### Try it
Using the listing below, retype exactly the lines starting at the one with "Prev (50, 35)" and ending at the one with "WOMBAROO (58, 131)", and include both.

### Data records
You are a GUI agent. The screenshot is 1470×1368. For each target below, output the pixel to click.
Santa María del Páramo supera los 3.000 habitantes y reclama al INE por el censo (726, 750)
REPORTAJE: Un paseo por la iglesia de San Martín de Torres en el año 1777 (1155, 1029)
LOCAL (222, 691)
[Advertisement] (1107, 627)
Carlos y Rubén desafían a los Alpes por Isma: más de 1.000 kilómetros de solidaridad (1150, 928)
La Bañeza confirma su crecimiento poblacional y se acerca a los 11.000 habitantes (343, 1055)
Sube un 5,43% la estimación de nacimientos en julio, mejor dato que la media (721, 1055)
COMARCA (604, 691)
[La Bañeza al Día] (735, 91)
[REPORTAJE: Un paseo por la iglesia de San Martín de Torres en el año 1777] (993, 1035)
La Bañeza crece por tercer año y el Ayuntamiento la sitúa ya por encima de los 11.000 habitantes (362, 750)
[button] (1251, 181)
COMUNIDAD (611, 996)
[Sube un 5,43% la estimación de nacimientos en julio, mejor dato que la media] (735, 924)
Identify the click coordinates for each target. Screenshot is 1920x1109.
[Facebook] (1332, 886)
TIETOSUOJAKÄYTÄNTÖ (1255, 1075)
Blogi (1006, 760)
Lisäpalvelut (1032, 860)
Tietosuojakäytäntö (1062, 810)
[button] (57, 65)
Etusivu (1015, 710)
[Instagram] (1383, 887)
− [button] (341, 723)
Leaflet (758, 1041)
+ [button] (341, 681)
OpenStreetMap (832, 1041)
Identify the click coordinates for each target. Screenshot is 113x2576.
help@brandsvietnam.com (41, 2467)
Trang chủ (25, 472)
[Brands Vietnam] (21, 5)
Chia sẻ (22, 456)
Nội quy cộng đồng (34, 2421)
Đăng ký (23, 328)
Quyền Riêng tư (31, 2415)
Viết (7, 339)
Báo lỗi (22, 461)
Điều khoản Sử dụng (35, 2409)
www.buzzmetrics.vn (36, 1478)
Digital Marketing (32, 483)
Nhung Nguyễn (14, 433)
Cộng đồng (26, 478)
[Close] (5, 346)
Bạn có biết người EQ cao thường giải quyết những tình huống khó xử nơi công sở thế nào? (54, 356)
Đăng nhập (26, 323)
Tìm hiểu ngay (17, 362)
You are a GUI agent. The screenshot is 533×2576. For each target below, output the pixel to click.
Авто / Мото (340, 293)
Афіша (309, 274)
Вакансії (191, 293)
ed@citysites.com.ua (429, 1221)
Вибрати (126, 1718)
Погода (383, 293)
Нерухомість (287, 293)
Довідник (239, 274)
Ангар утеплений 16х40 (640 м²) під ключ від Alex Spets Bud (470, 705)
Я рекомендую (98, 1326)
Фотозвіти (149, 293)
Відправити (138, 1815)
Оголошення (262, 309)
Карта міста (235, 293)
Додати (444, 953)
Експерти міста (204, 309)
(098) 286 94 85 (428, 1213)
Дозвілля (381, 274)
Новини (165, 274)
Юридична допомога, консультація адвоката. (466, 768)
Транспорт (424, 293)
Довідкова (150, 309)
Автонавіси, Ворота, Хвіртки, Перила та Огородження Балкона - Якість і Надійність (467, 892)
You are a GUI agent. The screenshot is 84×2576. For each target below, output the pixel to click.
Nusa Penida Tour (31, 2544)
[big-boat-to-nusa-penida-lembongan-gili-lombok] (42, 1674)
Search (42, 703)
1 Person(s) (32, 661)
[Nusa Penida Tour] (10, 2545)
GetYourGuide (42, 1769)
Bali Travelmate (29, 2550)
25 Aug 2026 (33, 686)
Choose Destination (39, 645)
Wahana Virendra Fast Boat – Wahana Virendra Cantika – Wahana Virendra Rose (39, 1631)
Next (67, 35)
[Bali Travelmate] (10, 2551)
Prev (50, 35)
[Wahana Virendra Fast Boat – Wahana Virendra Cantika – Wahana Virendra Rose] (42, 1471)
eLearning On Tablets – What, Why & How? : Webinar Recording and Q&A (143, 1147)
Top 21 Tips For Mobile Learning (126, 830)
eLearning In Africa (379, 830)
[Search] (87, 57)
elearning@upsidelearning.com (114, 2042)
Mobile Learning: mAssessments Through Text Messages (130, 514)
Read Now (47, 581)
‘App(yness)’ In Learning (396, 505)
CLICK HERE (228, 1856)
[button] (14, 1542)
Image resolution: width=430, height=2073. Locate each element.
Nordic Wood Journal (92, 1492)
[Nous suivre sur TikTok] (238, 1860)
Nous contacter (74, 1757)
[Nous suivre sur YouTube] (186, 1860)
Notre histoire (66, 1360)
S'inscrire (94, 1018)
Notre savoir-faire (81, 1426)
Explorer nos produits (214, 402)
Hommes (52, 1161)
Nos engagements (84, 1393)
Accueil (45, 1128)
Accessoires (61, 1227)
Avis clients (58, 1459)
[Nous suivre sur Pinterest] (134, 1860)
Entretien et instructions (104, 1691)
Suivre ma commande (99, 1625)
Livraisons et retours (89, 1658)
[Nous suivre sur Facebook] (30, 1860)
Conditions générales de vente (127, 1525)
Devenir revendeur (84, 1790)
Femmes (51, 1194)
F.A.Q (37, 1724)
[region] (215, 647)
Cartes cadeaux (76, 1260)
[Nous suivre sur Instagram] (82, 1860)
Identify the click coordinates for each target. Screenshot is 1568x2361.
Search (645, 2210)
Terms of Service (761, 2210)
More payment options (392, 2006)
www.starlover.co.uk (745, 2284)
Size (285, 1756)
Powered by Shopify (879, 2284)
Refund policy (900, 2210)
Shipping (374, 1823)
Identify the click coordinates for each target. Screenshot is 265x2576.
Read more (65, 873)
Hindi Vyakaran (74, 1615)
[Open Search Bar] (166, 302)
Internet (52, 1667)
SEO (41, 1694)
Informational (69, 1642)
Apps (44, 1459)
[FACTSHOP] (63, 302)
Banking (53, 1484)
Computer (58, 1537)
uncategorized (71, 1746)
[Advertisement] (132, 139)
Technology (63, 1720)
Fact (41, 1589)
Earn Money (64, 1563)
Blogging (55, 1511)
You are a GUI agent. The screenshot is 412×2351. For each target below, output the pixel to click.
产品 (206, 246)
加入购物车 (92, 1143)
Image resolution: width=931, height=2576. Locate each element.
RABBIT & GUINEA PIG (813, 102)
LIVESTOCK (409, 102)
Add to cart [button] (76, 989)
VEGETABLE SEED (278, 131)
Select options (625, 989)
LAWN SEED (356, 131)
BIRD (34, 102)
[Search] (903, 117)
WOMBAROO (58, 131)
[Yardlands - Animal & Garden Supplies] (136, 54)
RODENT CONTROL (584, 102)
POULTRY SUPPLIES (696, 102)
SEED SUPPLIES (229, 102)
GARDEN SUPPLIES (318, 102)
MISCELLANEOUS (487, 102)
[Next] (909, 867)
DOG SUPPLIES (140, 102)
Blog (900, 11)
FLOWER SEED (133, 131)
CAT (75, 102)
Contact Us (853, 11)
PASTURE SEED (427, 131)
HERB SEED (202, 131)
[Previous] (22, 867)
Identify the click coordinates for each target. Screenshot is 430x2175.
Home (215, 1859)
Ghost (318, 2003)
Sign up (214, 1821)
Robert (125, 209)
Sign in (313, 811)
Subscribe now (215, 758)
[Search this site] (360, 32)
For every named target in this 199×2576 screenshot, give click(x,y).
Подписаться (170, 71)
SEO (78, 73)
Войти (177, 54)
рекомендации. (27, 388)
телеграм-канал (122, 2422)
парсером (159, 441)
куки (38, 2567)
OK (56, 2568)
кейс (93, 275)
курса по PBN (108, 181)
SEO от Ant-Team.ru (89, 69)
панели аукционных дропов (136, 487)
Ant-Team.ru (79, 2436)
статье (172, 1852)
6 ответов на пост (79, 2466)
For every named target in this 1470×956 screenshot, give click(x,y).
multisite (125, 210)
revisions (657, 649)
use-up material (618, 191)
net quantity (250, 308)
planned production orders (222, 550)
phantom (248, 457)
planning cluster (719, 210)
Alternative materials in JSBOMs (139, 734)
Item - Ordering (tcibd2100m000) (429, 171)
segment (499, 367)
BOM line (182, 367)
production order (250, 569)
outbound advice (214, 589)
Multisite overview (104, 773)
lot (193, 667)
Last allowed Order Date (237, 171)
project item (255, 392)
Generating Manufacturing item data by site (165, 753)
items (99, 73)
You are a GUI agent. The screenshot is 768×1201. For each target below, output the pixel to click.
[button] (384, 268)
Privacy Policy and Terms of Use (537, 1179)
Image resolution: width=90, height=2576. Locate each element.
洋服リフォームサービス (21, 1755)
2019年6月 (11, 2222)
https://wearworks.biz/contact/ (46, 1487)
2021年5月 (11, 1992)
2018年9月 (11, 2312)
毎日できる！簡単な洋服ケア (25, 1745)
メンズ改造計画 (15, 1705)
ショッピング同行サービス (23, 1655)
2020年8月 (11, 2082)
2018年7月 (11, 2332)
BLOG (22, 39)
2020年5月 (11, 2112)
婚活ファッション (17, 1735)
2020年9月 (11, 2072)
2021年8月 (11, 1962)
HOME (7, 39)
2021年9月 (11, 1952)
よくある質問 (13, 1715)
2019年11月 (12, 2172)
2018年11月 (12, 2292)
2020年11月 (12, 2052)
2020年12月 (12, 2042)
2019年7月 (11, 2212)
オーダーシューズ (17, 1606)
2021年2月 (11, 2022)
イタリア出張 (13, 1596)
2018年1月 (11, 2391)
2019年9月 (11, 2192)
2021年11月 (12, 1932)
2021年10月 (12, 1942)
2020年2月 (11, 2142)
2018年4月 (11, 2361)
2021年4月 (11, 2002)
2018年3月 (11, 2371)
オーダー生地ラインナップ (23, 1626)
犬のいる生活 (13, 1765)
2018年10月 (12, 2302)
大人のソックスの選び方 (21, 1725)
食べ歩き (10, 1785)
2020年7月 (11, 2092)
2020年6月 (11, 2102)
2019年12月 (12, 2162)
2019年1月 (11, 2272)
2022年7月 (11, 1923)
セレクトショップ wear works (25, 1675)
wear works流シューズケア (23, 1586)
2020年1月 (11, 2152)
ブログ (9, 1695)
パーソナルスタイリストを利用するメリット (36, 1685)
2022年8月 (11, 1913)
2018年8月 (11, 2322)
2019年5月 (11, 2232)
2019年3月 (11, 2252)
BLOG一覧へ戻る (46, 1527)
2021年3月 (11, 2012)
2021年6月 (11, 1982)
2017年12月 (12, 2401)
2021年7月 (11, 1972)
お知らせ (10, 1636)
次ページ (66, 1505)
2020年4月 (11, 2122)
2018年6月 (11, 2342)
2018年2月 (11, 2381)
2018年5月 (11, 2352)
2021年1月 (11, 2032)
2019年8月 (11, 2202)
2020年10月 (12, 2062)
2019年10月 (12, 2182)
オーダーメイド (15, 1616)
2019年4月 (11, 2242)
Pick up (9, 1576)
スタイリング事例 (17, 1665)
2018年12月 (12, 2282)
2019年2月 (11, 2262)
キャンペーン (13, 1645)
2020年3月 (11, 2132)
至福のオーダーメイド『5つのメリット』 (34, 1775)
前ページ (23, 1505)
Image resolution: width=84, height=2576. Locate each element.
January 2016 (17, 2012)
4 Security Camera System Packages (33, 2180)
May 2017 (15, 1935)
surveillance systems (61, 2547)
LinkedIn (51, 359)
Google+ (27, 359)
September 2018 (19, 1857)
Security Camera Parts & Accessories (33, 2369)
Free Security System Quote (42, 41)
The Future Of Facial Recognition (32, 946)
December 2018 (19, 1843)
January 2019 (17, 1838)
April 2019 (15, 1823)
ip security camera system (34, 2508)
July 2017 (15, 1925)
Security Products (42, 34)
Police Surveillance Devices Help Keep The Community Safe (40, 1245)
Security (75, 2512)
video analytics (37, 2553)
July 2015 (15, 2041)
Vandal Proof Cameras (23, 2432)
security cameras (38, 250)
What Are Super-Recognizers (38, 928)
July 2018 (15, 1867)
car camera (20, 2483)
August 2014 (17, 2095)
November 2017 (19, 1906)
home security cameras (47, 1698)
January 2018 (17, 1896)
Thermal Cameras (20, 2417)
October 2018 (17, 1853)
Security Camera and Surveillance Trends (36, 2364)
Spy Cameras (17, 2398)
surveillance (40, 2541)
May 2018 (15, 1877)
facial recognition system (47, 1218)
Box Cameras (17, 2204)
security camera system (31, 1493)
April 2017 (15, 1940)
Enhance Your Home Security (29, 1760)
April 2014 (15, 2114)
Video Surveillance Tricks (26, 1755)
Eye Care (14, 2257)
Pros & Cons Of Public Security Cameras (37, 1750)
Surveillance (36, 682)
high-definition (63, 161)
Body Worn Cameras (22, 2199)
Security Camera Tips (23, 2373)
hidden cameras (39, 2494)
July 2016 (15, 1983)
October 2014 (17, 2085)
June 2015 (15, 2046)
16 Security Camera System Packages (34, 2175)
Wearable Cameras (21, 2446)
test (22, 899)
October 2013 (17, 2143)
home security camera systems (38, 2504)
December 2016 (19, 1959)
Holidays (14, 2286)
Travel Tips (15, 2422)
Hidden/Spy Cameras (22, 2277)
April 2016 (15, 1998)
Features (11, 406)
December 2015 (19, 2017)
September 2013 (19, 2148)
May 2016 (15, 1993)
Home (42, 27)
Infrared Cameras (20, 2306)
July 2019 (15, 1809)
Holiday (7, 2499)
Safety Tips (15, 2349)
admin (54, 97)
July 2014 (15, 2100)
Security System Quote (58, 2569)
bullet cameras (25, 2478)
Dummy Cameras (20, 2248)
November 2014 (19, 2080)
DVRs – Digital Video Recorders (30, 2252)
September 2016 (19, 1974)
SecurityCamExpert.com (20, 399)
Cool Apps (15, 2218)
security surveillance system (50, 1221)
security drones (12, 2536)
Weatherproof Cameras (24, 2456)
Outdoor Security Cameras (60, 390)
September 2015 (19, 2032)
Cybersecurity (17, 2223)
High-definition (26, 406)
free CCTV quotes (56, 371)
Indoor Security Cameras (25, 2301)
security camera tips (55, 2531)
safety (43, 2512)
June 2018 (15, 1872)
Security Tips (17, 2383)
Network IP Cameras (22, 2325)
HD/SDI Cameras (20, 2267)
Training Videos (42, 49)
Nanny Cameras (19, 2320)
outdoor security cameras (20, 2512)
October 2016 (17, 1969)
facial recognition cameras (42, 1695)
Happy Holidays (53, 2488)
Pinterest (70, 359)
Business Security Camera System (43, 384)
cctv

### Solution
Prev (50, 35)
[Wahana Virendra Fast Boat – Wahana Virendra Cantika – Wahana Virendra Rose] (42, 1471)
eLearning On Tablets – What, Why & How? : Webinar Recording and Q&A (143, 1147)
Top 21 Tips For Mobile Learning (126, 830)
eLearning In Africa (379, 830)
[Search] (87, 57)
elearning@upsidelearning.com (114, 2042)
Mobile Learning: mAssessments Through Text Messages (130, 514)
Read Now (47, 581)
‘App(yness)’ In Learning (396, 505)
CLICK HERE (228, 1856)
[button] (14, 1542)
Image resolution: width=430, height=2073. Locate each element.
Nordic Wood Journal (92, 1492)
[Nous suivre sur TikTok] (238, 1860)
Nous contacter (74, 1757)
[Nous suivre sur YouTube] (186, 1860)
Notre histoire (66, 1360)
S'inscrire (94, 1018)
Notre savoir-faire (81, 1426)
Explorer nos produits (214, 402)
Hommes (52, 1161)
Nos engagements (84, 1393)
Accueil (45, 1128)
Accessoires (61, 1227)
Avis clients (58, 1459)
[Nous suivre sur Pinterest] (134, 1860)
Entretien et instructions (104, 1691)
Suivre ma commande (99, 1625)
Livraisons et retours (89, 1658)
[Nous suivre sur Facebook] (30, 1860)
Conditions générales de vente (127, 1525)
Devenir revendeur (84, 1790)
Femmes (51, 1194)
F.A.Q (37, 1724)
[region] (215, 647)
Cartes cadeaux (76, 1260)
[Nous suivre sur Instagram] (82, 1860)
Identify the click coordinates for each target. Screenshot is 1568x2361.
Search (645, 2210)
Terms of Service (761, 2210)
More payment options (392, 2006)
www.starlover.co.uk (745, 2284)
Size (285, 1756)
Powered by Shopify (879, 2284)
Refund policy (900, 2210)
Shipping (374, 1823)
Identify the click coordinates for each target. Screenshot is 265x2576.
Read more (65, 873)
Hindi Vyakaran (74, 1615)
[Open Search Bar] (166, 302)
Internet (52, 1667)
SEO (41, 1694)
Informational (69, 1642)
Apps (44, 1459)
[FACTSHOP] (63, 302)
Banking (53, 1484)
Computer (58, 1537)
uncategorized (71, 1746)
[Advertisement] (132, 139)
Technology (63, 1720)
Fact (41, 1589)
Earn Money (64, 1563)
Blogging (55, 1511)
You are a GUI agent. The screenshot is 412×2351. For each target below, output the pixel to click.
产品 (206, 246)
加入购物车 (92, 1143)
Image resolution: width=931, height=2576. Locate each element.
RABBIT & GUINEA PIG (813, 102)
LIVESTOCK (409, 102)
Add to cart [button] (76, 989)
VEGETABLE SEED (278, 131)
Select options (625, 989)
LAWN SEED (356, 131)
BIRD (34, 102)
[Search] (903, 117)
WOMBAROO (58, 131)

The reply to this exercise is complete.